WORK INSTRUCTION:
Please restate each entry below, word for word.

* * *

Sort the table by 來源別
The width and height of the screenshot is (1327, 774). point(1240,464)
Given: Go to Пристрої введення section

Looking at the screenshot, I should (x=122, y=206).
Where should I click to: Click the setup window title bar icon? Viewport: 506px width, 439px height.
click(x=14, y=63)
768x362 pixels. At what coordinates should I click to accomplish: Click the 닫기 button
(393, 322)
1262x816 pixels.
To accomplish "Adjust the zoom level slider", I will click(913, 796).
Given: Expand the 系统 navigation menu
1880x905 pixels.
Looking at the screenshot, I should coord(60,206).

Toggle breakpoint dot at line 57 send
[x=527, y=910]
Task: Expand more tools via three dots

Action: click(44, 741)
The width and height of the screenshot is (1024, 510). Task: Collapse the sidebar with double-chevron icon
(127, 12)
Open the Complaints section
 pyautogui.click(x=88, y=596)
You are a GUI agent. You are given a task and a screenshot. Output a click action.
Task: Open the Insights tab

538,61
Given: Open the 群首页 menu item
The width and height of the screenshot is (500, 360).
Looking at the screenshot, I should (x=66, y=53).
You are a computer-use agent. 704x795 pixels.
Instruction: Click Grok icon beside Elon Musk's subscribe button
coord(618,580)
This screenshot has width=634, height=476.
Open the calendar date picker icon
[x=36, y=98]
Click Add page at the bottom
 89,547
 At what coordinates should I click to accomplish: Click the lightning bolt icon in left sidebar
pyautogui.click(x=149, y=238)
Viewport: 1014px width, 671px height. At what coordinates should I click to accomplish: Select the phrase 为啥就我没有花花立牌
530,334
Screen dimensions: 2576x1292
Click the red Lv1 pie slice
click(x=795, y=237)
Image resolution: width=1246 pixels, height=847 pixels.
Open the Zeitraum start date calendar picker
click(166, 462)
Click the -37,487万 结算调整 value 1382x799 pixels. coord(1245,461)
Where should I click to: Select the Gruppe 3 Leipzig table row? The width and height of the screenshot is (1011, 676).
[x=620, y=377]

* * *

WRITTEN SOLUTION:
Sort the table by 來源別
The width and height of the screenshot is (1327, 774). point(1240,464)
Given: Go to Пристрої введення section

Looking at the screenshot, I should (x=122, y=206).
Where should I click to: Click the setup window title bar icon? Viewport: 506px width, 439px height.
click(x=14, y=63)
768x362 pixels. At what coordinates should I click to accomplish: Click the 닫기 button
(393, 322)
1262x816 pixels.
To accomplish "Adjust the zoom level slider", I will click(913, 796).
Given: Expand the 系统 navigation menu
1880x905 pixels.
Looking at the screenshot, I should coord(60,206).

Toggle breakpoint dot at line 57 send
[x=527, y=910]
Task: Expand more tools via three dots

Action: click(44, 741)
The width and height of the screenshot is (1024, 510). Task: Collapse the sidebar with double-chevron icon
(127, 12)
Open the Complaints section
 pyautogui.click(x=88, y=596)
You are a GUI agent. You are given a task and a screenshot. Output a click action.
Task: Open the Insights tab

538,61
Given: Open the 群首页 menu item
The width and height of the screenshot is (500, 360).
Looking at the screenshot, I should (x=66, y=53).
You are a computer-use agent. 704x795 pixels.
Instruction: Click Grok icon beside Elon Musk's subscribe button
coord(618,580)
This screenshot has width=634, height=476.
Open the calendar date picker icon
[x=36, y=98]
Click Add page at the bottom
 89,547
 At what coordinates should I click to accomplish: Click the lightning bolt icon in left sidebar
pyautogui.click(x=149, y=238)
Viewport: 1014px width, 671px height. At what coordinates should I click to accomplish: Select the phrase 为啥就我没有花花立牌
530,334
Screen dimensions: 2576x1292
Click the red Lv1 pie slice
click(x=795, y=237)
Image resolution: width=1246 pixels, height=847 pixels.
Open the Zeitraum start date calendar picker
click(166, 462)
Click the -37,487万 结算调整 value 1382x799 pixels. coord(1245,461)
Where should I click to: Select the Gruppe 3 Leipzig table row? The width and height of the screenshot is (1011, 676).
[x=620, y=377]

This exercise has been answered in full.